Growth is happening in the wrong places

The market’s upbeat reaction to Friday’s tiny improvement in unemployment suggests that this is an economy on the mend.

The reality is far less sunny.

In fact, low-paying jobs that are being created will keep the recovery moving at a snail’s pace and will be a drag on wages for some time to come.

“Quality matters as much if not more than quantity, and the quality of jobs we are generating is abysmal,” says Diane Swonk, chief economist at Mesirow Financial.

In June, the Labor Dept. reported that nonfarm payrolls rose by 195,000, ahead of expectations. The unemployment rate held steady at 7.6%, failing to dip a hair as economists had predicted to 7.5%.

People working part time, referred to as “involuntary part-time workers” because their hours had been cut or they were unable to find full-time work, rose by 322,000 to 8.2 million.

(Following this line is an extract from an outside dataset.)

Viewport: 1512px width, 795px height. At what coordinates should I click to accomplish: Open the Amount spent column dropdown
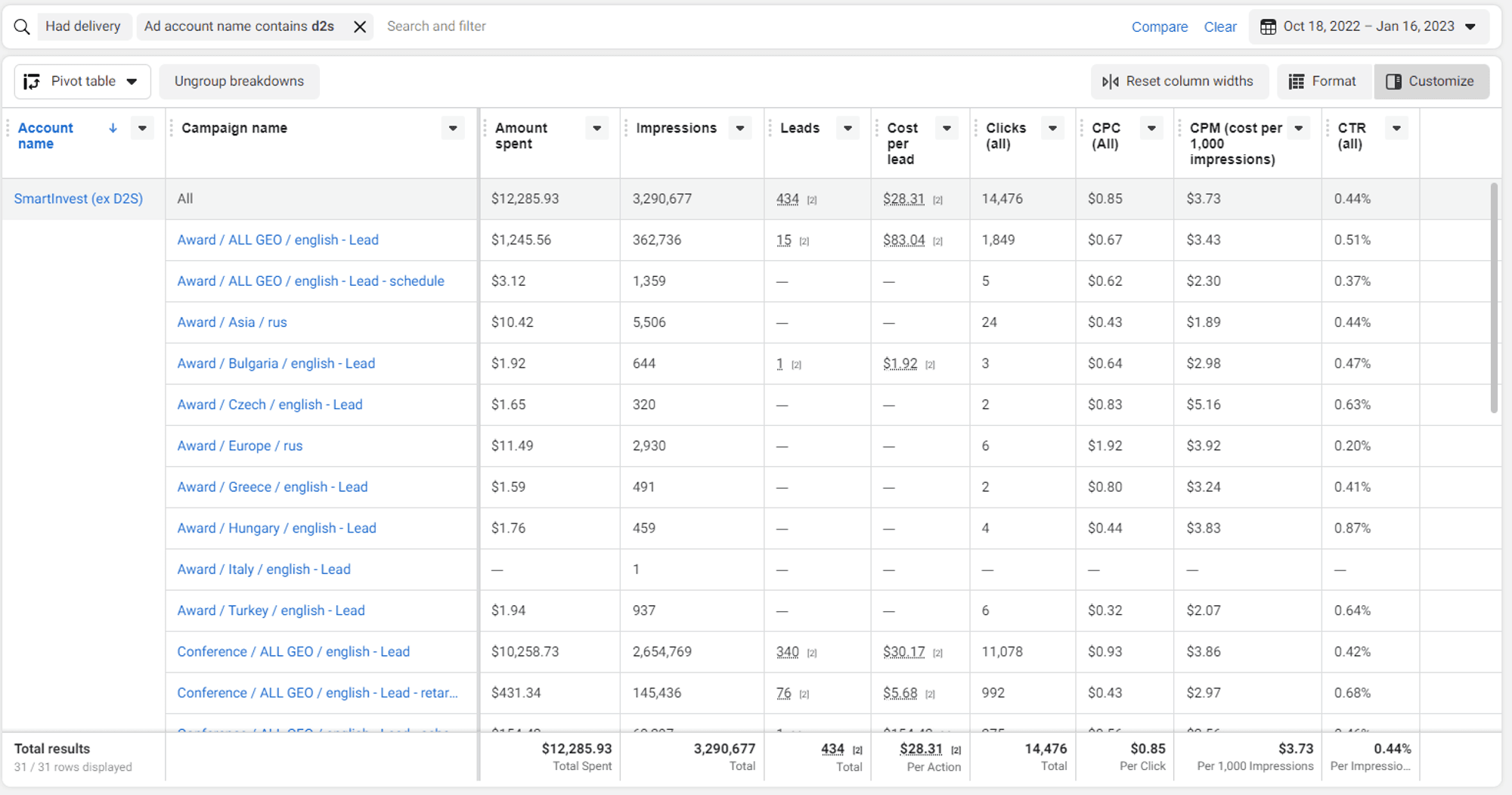(x=596, y=128)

That reflects a disturbing trend in this recovery that the recent job growth has come in sectors that tend to be low-paying, such as leisure, retail and hospitality, and in temporary work. At 7.6%, the rate of joblessness is a striking improvement from the 10% rate of four years ago, but it is still uncomfortably higher than the average 6% unemployment rate for the 24 years before the recession started.